Planning your Fundraising

To be successful at fundraising, your community group needs to have a solid foundation and a plan or strategy. Consider all avenues of possible funding and/or donations, including generating at least some of the money you need yourselves. Also think about what you can generate as ‘in kind’ contributions.

If your costs are relatively small you may want to simply focus your attention on local fundraising. If you are looking at larger costs and/or more ambitious projects, you may decide to either nominate a committee or board member to research funding options or even contract an external fundraiser. Talk to other groups who have been successful about their fundraising experiences and learn from them.

Are you ready to start fundraising?

Before you start planning to raise funds, your group needs to be certain that it is going to be in a position to manage those funds. A steering group may do initial planning, but for your group to be ready to start any kind of income generation, it should be constituted with a suitable structure and be managed by a well-informed and suitably skilled committee or board.

  • are you a constituted group?

  • do you have a committee in place?

  • does your constitution set out clear aims and objectives?

  • do you have a bank account?

  • has the committee or board agreed what your priorities are?

If your community group or organisation has a Business Plan (ideally covering the next three to five years), base your fundraising strategy around the aims, timescales and resource requirements outlined in this.

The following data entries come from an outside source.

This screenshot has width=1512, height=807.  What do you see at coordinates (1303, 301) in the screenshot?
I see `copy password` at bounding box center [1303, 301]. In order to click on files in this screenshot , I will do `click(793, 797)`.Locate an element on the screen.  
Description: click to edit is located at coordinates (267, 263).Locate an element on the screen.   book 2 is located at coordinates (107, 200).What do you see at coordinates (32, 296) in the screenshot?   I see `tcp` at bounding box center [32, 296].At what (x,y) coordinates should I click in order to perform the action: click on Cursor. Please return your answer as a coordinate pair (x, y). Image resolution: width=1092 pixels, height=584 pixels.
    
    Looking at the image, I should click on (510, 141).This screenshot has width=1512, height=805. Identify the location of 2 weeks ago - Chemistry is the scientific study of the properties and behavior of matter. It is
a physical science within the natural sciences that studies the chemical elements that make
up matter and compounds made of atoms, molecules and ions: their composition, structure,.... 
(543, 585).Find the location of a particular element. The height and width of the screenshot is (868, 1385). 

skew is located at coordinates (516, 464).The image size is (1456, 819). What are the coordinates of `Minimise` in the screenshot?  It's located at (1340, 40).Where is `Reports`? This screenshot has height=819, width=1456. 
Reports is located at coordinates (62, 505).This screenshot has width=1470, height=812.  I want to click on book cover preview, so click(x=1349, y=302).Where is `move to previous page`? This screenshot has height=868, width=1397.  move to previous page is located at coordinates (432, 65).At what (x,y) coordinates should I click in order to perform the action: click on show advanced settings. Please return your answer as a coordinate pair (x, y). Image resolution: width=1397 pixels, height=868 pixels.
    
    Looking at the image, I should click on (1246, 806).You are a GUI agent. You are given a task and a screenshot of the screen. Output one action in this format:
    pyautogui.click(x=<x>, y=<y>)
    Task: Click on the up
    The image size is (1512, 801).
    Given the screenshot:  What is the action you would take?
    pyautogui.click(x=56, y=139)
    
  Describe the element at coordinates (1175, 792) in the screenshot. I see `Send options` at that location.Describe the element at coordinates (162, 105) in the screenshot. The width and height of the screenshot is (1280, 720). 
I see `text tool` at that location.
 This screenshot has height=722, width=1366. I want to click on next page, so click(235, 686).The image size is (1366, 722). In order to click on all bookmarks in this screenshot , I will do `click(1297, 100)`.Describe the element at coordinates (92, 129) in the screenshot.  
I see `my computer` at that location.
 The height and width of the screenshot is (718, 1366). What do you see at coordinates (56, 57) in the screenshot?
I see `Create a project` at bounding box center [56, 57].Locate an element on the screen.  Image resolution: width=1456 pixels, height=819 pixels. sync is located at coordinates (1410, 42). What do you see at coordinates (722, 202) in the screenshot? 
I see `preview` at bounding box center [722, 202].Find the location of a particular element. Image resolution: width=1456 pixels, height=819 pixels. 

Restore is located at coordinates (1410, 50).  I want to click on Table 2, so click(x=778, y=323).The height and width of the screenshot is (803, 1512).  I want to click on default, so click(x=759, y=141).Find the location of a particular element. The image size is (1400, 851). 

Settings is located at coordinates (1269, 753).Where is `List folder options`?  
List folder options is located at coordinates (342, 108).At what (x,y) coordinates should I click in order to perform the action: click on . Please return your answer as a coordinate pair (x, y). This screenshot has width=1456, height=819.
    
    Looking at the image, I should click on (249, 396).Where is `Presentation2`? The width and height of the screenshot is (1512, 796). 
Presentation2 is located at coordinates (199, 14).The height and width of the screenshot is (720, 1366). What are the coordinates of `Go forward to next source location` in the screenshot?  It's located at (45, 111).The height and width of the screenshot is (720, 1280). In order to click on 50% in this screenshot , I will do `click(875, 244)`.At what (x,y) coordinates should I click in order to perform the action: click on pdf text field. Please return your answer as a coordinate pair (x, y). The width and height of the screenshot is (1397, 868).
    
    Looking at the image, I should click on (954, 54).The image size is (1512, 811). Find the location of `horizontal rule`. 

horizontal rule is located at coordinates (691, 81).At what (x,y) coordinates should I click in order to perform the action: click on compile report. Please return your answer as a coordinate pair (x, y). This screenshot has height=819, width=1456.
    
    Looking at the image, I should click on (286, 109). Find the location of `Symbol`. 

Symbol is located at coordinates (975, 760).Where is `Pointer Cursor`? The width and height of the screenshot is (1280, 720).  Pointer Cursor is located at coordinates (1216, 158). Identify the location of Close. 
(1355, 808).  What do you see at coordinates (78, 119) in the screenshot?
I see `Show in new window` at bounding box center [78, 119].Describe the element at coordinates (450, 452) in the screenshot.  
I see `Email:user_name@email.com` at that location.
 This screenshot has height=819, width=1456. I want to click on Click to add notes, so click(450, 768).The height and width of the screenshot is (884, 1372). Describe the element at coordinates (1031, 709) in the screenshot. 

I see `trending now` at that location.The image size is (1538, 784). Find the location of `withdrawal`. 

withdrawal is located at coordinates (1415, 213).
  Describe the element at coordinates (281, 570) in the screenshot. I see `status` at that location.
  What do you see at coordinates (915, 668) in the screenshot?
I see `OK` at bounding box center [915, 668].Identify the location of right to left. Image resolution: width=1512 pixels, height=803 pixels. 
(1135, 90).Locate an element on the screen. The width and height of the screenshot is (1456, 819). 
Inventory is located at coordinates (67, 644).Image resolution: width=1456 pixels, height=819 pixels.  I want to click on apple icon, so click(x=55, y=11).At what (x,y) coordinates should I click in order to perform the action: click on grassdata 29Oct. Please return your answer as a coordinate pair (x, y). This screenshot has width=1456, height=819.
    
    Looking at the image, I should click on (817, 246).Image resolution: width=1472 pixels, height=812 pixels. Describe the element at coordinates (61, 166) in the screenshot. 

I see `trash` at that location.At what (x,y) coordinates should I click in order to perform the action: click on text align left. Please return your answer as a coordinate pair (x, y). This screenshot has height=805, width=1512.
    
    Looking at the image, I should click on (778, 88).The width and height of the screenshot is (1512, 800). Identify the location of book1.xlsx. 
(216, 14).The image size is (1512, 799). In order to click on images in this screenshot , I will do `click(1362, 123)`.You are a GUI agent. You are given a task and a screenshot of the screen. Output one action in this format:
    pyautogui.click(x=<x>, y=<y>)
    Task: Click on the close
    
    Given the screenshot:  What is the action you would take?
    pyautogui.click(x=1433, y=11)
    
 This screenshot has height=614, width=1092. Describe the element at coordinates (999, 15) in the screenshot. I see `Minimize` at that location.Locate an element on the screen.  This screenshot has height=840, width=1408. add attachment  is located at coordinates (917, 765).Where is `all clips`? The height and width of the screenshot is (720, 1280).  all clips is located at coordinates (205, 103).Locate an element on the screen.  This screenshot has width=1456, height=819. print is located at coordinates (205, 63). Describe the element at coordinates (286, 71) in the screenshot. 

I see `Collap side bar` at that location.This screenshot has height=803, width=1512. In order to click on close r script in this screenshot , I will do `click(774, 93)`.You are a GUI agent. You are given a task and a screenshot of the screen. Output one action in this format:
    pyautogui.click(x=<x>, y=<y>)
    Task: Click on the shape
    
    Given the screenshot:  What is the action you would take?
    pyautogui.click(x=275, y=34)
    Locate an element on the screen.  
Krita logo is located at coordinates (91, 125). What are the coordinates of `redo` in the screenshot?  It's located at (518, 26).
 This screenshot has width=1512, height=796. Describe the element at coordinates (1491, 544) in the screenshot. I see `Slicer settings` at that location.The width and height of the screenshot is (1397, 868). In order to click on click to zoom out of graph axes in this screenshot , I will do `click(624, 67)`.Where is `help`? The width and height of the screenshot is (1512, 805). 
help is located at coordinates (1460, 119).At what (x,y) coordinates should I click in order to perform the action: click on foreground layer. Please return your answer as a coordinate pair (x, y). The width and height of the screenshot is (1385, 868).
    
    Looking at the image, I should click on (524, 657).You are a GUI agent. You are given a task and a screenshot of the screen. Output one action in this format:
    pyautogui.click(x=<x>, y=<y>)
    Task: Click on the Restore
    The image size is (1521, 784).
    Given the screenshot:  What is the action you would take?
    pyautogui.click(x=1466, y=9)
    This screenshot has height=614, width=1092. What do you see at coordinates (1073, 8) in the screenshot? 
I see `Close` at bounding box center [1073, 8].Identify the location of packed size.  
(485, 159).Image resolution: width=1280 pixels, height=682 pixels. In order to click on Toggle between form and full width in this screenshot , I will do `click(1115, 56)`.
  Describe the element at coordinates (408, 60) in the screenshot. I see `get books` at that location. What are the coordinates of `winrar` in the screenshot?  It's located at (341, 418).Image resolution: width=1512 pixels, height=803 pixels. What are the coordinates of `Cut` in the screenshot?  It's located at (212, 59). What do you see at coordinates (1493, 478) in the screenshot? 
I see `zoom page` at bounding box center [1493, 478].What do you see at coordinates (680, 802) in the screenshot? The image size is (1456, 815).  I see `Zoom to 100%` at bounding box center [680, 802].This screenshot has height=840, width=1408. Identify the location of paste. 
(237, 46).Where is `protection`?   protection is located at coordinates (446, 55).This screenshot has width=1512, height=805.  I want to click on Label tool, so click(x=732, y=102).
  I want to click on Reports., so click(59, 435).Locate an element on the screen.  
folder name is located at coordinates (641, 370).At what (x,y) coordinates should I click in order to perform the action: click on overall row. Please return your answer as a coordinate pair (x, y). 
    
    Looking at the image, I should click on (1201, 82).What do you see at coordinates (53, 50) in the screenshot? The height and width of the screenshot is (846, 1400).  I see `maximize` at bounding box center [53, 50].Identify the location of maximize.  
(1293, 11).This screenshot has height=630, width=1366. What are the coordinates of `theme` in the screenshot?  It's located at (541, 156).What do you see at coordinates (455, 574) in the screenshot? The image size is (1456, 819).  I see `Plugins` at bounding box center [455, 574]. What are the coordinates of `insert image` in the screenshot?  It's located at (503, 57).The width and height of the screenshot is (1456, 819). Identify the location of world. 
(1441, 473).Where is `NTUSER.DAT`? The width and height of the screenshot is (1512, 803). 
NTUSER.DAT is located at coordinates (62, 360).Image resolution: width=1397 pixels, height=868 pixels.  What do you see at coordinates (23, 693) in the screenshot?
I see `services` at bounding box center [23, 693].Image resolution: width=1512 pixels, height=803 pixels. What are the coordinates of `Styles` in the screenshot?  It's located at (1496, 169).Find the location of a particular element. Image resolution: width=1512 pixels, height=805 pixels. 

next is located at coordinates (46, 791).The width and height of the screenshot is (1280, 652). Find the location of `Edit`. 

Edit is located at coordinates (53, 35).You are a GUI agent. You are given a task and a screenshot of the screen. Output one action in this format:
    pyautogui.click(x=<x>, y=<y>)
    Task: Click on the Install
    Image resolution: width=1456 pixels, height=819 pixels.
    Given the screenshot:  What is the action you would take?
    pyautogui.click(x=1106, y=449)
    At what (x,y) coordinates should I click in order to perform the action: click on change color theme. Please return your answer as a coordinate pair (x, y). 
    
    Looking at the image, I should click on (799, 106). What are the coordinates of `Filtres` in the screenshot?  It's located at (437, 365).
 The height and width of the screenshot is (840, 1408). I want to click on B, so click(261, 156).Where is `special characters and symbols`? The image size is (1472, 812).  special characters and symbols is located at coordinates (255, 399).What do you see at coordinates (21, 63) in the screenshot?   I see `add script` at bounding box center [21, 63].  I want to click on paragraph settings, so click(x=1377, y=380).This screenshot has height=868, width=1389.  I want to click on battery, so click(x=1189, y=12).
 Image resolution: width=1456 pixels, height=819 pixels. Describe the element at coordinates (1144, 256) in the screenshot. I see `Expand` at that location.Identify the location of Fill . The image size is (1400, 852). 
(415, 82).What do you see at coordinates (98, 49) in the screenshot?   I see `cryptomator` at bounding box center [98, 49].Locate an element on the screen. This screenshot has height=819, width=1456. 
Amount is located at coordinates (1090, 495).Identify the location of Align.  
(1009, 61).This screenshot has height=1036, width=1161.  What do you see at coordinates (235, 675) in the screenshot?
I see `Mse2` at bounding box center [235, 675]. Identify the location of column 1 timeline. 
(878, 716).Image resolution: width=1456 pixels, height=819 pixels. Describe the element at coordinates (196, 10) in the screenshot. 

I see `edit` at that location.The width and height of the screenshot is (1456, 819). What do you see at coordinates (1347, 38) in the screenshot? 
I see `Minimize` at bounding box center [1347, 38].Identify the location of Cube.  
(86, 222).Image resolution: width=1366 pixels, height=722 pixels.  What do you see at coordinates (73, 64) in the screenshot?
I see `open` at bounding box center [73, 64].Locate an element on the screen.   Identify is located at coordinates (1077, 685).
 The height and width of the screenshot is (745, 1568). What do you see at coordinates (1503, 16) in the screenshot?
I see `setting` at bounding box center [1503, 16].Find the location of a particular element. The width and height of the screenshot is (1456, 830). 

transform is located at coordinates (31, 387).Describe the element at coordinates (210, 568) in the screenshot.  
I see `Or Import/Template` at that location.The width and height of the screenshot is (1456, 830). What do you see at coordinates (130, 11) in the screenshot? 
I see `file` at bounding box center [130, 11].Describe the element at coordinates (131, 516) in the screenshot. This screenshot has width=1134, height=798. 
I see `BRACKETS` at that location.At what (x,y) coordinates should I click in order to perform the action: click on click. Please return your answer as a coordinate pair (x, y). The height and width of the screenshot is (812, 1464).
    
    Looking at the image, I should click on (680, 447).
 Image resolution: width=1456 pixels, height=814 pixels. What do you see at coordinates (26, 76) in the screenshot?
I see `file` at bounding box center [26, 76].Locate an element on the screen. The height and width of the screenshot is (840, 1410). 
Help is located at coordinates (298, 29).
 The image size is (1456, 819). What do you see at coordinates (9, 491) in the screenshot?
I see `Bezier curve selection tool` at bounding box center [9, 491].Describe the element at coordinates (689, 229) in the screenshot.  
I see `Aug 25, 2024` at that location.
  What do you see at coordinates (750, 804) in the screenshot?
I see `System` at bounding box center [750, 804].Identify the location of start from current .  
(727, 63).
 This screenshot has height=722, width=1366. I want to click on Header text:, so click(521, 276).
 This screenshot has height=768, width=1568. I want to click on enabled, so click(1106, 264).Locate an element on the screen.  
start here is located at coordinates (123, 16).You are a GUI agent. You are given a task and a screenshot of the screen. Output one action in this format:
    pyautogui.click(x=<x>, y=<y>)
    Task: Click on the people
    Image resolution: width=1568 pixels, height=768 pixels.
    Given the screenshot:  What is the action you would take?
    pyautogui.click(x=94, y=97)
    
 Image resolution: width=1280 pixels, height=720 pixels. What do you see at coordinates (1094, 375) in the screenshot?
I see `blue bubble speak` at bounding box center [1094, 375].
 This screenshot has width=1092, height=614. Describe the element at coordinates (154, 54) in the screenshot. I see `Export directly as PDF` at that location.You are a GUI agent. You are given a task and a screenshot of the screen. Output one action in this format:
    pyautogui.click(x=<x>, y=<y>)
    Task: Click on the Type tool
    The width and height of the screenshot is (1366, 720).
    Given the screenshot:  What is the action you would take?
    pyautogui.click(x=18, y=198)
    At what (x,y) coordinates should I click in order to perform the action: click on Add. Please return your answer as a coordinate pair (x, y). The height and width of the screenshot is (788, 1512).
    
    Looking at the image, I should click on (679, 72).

How much detail you include in your plan will largely depend on the scale and costs you need to cover, but even for small projects, having a plan is best practice. A fundraising plan will at the very least focus your thoughts, helping you to identify exactly what you need the funding for and how much you need. It will also give you a firm base for any grant applications.

What do you want to achieve?

Begin with an outline of your aims. If your group is planning a fundraising strategy as part of a 3-5 year Business Plan then your aims will be the  ‘purposes’ as stated in your constitution or governing document. It is a good idea to clarify these into a simple Mission Statement.

If you are planning a fundraising strategy based on a specific project, you will want to specify the aims of the project (and how these relate to your purposes as a group).

How will you meet these aims?

Think next about how your group will meet these aims - what you plan to do – the services and activities your group plans to deliver. These are your objectives. Do you have evidence to support the need for what you want to do? Your group should also be realistic about the activities and services or projects that you are planning to deliver. Have you established that they will be meeting a specific community need? Have you carried out any feasibility studies or a community appraisal?

Gather facts and figures- these will add weight to any funding application or tender that you may need to make.

What benefits will this bring?

First think about who is going to benefit from your activities, services or project? Then consider what they will get out of it. Focus on the needs and the benefits. For example, a small community group is fundraising to cover the costs of organising and hosting Information Technology classes for people over 60 years of age. The people who will benefit are the older people of the community. The potential benefits of the classes will include increasing confidence, learning new skills, helping to make people feel less socially isolated. Do you think that your services, activities or project have a good chance of delivering these benefits?

What resources will you need?

Consider each objective in turn and think about what resources you will need to make these things happen:-

  • human resources – will you need to employ people to deliver your activities or services?

  • material resources - will you need equipment? will you need to contract services or can you seek other help ‘in kind'

  • financial resources – do you need capital or revenue funding? Are these likely to be small scale or more major amounts?

Can you work with other groups or agencies in a partnership approach to delivering any of your services or activities?

Your budget – how much you need

Focus on how much money you need to raise to meet your objectives - how much it will cost to deliver your services and activities. Prepare a budget. 

Give an idea of the cost for each of the following:-

  • one-off capital costs (such as those for equipment or even a building)

  • utility bills and other running costs (revenue costs)

  • salary costs (if you are going to be employing staff)

Add these together (along with a contingency sum to cover any price fluctuations and unforeseen costs) to give you the total amount you need to generate. Depending on your total figure and the complexity of your objectives (or particular project) you may want to break this total down further to detail additional budget headings or areas of activity such as marketing.

Refining your plan

What are your timescales? Are you looking at how much income you need for a specific project or is your plan part of a wider strategy covering a year or more ahead? Decide how and when you will need to pay the costs you have identified.

You next need to decide on how you are going to raise the money you need to meet the costs you have identified. What are the options available to you? Which will be the most suitable sources of income and best methods for your group.